Emperor's original link has died but the article is still on the net here. And here's another virtually identical article a year later on safe fugu:
Japan Times: Group hopes poison study helps break fugu-liver taboo Researchers at Nagasaki University claim to have unlocked the long-standing mystery surrounding the origin of the puffer's poison, claiming the livers of cultivated fugu carefully grown outside of their natural environment contain no poison and can be served as a safe delicacy. "We've examined more than 5,000 tora-fugu and none of them had the poison at all," said Tamao Noguchi, a former Nagasaki University professor and key member of the research group. Tora-fugu are considered the best of the edible fugu and are the only kind farmed in Japan...Academically, the origin of tetrodotoxin has long been a mystery. Some scholars argue that the poison is produced by the fugu's body, while others believe it accumulates as the fish eats certain marine creatures.

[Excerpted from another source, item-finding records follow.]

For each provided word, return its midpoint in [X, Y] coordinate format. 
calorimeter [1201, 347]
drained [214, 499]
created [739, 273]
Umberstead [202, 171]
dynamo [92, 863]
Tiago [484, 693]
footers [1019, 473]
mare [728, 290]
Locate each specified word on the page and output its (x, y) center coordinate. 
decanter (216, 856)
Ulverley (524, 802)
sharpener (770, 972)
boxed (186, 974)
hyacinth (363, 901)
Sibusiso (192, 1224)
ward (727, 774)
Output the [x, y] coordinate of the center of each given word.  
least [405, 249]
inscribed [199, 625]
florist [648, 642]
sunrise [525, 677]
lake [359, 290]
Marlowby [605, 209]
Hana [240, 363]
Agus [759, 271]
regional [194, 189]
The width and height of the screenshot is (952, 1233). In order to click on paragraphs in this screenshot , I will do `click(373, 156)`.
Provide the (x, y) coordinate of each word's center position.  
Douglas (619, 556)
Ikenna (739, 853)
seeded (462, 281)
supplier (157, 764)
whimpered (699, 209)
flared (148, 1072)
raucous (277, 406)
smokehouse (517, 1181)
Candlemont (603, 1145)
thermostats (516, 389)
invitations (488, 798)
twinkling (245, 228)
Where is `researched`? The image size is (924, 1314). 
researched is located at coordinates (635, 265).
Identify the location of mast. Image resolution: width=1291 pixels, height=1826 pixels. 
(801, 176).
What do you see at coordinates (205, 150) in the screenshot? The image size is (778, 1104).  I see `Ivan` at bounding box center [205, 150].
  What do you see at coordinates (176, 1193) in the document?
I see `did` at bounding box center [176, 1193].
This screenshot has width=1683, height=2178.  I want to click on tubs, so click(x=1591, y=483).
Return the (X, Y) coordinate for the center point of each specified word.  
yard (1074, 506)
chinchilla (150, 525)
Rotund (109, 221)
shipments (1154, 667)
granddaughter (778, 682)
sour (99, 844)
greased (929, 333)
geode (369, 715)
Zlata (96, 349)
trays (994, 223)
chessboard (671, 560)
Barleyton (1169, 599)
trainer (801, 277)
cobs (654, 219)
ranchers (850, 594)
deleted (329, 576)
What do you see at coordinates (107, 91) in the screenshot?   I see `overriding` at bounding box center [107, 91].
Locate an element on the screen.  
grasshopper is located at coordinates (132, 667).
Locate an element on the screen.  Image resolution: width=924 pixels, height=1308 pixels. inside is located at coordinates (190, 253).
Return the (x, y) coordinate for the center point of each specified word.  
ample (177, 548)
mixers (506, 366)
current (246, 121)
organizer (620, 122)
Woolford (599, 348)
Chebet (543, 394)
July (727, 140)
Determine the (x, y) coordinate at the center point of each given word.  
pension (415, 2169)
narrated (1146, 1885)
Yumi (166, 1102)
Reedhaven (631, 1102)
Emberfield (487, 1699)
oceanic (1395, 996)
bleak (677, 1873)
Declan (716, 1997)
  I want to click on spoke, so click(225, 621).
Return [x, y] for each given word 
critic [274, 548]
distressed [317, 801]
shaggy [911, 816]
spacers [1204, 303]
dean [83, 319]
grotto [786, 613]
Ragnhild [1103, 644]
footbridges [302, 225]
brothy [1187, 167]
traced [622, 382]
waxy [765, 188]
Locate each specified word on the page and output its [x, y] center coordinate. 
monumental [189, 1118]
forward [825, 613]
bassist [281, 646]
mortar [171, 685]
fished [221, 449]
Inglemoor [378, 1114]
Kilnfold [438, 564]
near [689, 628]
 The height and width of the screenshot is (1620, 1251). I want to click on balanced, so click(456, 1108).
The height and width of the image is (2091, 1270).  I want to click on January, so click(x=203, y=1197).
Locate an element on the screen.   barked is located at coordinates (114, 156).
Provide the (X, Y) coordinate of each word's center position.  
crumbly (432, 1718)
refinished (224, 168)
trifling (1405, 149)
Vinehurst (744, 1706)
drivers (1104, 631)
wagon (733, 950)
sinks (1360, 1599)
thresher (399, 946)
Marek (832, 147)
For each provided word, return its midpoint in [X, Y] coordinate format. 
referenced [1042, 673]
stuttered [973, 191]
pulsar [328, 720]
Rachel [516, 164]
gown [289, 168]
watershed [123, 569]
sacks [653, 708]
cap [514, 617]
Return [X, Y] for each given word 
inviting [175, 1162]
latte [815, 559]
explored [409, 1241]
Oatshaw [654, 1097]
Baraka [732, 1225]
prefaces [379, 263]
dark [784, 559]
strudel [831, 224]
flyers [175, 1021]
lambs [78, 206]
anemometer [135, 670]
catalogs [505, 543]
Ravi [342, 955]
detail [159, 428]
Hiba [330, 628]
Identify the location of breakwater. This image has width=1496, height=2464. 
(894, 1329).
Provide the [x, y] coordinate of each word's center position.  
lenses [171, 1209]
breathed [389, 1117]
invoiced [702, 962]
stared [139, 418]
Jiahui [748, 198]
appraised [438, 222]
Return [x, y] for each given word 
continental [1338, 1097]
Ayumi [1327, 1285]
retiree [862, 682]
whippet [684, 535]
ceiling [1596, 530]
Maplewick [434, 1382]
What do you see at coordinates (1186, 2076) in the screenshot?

Noguchi, believing the latter theory, thinks certain bacteria in the sea produce tetrodotoxin, and that the poison goes up the food chain through marine creatures that the fugu eats, such as starfish, shellfish and crabs. To prove his hypothesis, Noguchi started a project in 1981 to dissect and check the liver of cultivated tora-fugu that were raised only with feed proven to be poison-free. These fish were raised in fish preserves on land or in enclosed nets in the sea.
Noguchi has examined the livers of more than 5,000 samples of tora-fugu grown under these conditions, but tetrodotoxin has not been detected in any of them, he said. "We did what we had done in the laboratory (to detect the poison) on a massive commercial scale. But no poison was detected. I believe this has proved our theory," Noguchi said.